• Work to do
(1) From the forum thread on Wagner's sources, quote word for word the part that starts with the words containing "## AC Douglas" and ends with "unlike their sources his works are.".
(2) Answer these questions about the forum thread on Wagner's sources:
(a) According to the quoted passage, what is all that Wagner and the work would require of an audience?
(b) What does Woodduck say investigating Wagner's sources gives us insight into?
(c) To whom does AC Douglas recommend an investigation into Wagner's sources?

• Excerpt to read
--- BEGIN ---

That's sad enough all by itself. But sadder still is the pernicious effect such a notion regarding Wagner's sources has on potential new audiences for the _Ring_. "What's that?" they rightly will say. "You expect us to take a course in Norse and Germanic mythology and legend before we enter the opera house to hear the _Ring_?"

No one, of course, except, perhaps, misguided souls of the sort referred to above, expects or requires them to do anything of the kind, least of all Wagner himself. Nor does the work itself expect or require it of them. The fact of the matter is that Wagner, being a man of the theater to the very core, had no expectation that his audiences would have even minimal knowledge of the content of the sources he consulted in his creation of the _Ring_. He knew full well that through his music and text he would provide everything necessary for an audience's understanding of his cosmic, epic drama. All he and the work would require of them is that they give their close and undivided attention to the work put before them. That would be entirely sufficient and all that would be necessary, no knowledge of the content of the original sources required.

And such, of course, is the real case. As always in the matter of understanding any of Wagner's music-dramas, his original sources are his business exclusively and none of ours (plural ours).
=== End Quote ===

--
ACD
http://www.soundsandfury.com/


----------



## Itullian (Aug 27, 2011)

Enter Woodduck


----------



## Woodduck (Mar 17, 2014)

You are absolutely right.

I would only say that investigating Wagner's sources gives us insight into the depth of his scholarship and his ability to select and synthesize according to his needs, and sets into relief the ways in which the personal mythology he so ingeniously created out of his source material is both highly original and truly modern. What we learn is how very _unlike_ their sources his works are.


----------



## Woodduck (Mar 17, 2014)

Itullian said:


> Enter Woodduck


There. You happy?


----------



## Itullian (Aug 27, 2011)

Woodduck said:


> There. You happy?


Always happy to read your Wagner posts.


----------



## AC Douglas (Jan 29, 2015)

Woodduck said:


> You are absolutely right.
> 
> I would only say that investigating Wagner's sources gives us insight into the depth of his scholarship and his ability to select and synthesize according to his needs, and sets into relief the ways in which the personal mythology he so ingeniously created out of his source material is both highly original and truly modern. What we learn is how very unlike their sources his works are.


An investigation into W's sources does indeed teach us all of that and a fascinating - and valuable - exercise it is, too; one I would recommend not only to all students of the _Ring_ but to all those who love the work.

--- END ---

• Dataset excerpt
--- BEGIN ---

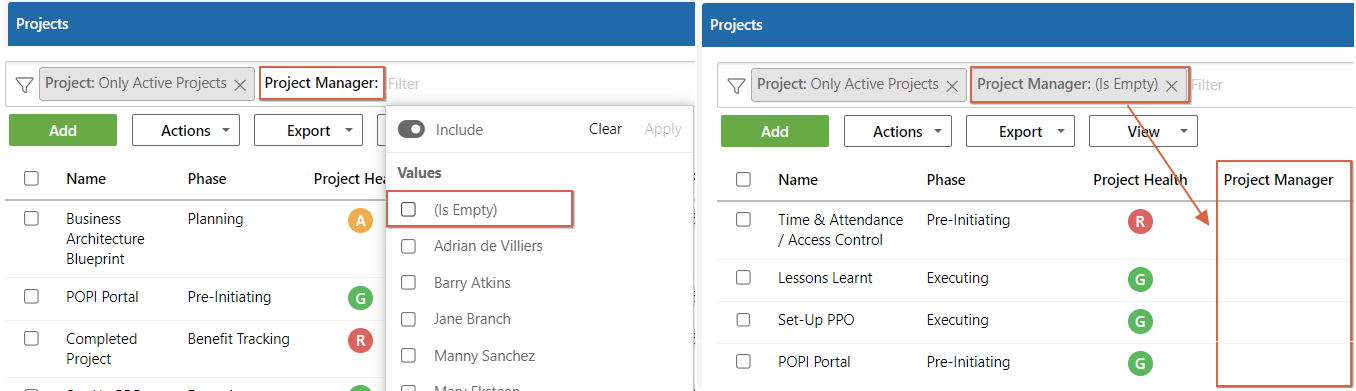Viewport: 1356px width, 391px height.
Task: Click the filter funnel icon in left panel
Action: coord(24,85)

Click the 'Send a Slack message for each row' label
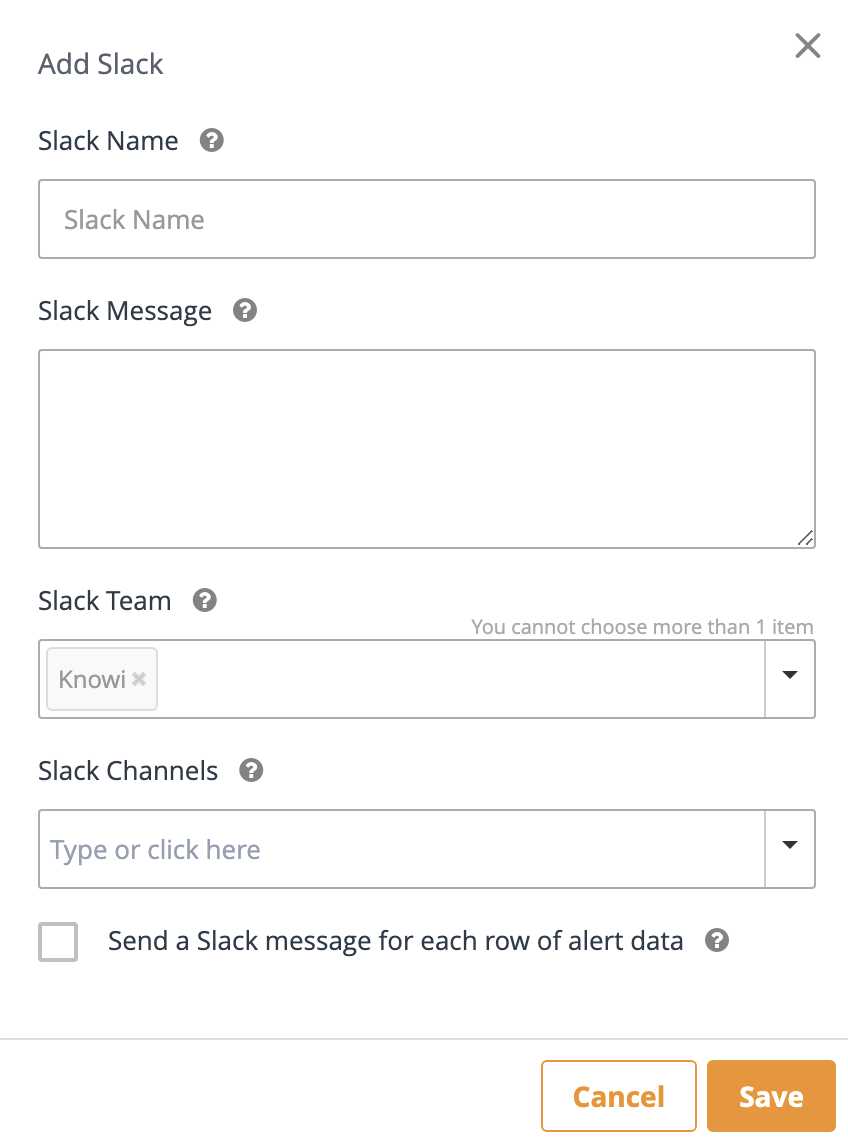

--- END ---

• Task-by-task results
(1)
## AC Douglas (Jan 29, 2015)

Woodduck said:


> You are absolutely right.
> 
> I would only say that investigating Wagner's sources gives us insight into the depth of his scholarship and his ability to select and synthesize according to his needs, and sets into relief the ways in which the personal mythology he so ingeniously created out of his source material is both highly original and truly modern. What we learn is how very unlike their sources his works are.

(2)
(a) That they give their close and undivided attention to the work put before them.
(b) The depth of his scholarship and his ability to select and synthesize according to his needs.
(c) To all students of the _Ring_ and to all those who love the work.